Topical Capsaicin in Severe Neuropathic Pain

Pages 190-192 | Published online: 05 Jul 2012
 

ABSTRACT

A case of severe neuropathic pain in a middle-aged Swiss patient that did not respond well to several routine approaches is described. A topical 8% capsaicin patch was effective. The use, limitations, efficacy, and mechanism of action for this pharmacotherapy are discussed. Perspectives on this case are provided by consultants from the United Kingdom and Sweden are provided.

This feature is adapted from paineurope 2011; Issue 4, ©Haymarket Medical Publications Ltd., and is presented with permission. paineurope is provided as a service to pain management by Mundipharma International, Ltd., and is distributed free of charge to health care professionals in Europe. Archival issues can be accessed via the Web site: http://www.paineurope.com, at which European health professionals can register online to receive copies of the quarterly publication.

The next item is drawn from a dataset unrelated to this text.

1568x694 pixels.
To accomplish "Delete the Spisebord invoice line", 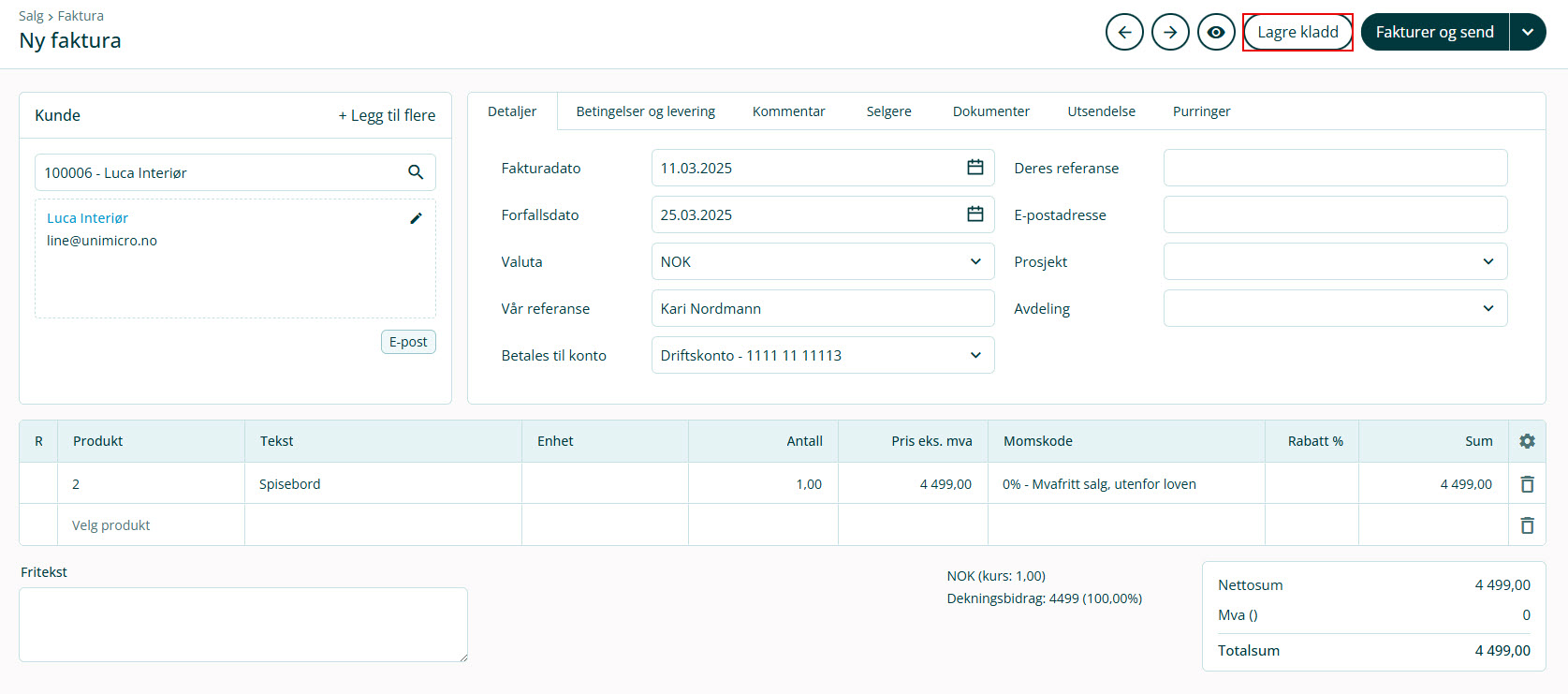I will pyautogui.click(x=1527, y=484).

COMMENTARY FROM THE UNITED KINGDOM

Neuropathic pain disorder is a difficult condition to treat. Capsaicin cream has been used successfully, but is cumbersome and demanding for patients, affecting compliance. The 8% cutaneous patch is more effective in achieving desensitization and a single application can last for months. The application is more difficult because it needs to be carried out as a day case. Remifentanil infusion appears to be a good way of controlling pain during application, but it can produce rebound increase in analgesic need when discontinued, and also requires the presence of a person appropriately trained in respiratory function.

Current randomized controlled trials (RCTs) of the capsaicin 8% patch have been carried out in human immunodeficiency virus (HIV) neuropathy and postherpetic neuralgia. The patch may also be useful in treating peripheral neuropathic pains such as postthoracotomy and postmastectomy pain and others. Further studies are needed to determine the effectiveness of the patch in these other neuropathic pain conditions.

The high concentration of capsaicin in this formulation results in reversible desensitization of transient receptor potential vanilloid 1–expressing cutaneous sensory nerve endings and reduction in nerve fiber density in the epidermis (Citation1). The resulting pain relief is long lasting: up to 12 weeks following a single application (Citation2,3).

COMMENTARY FROM SWEDEN

This case history describes a situation that is not uncommon in the pain clinic. It is known that up to 46% cases of chronic pain begin with some form of medical procedure (Citation1).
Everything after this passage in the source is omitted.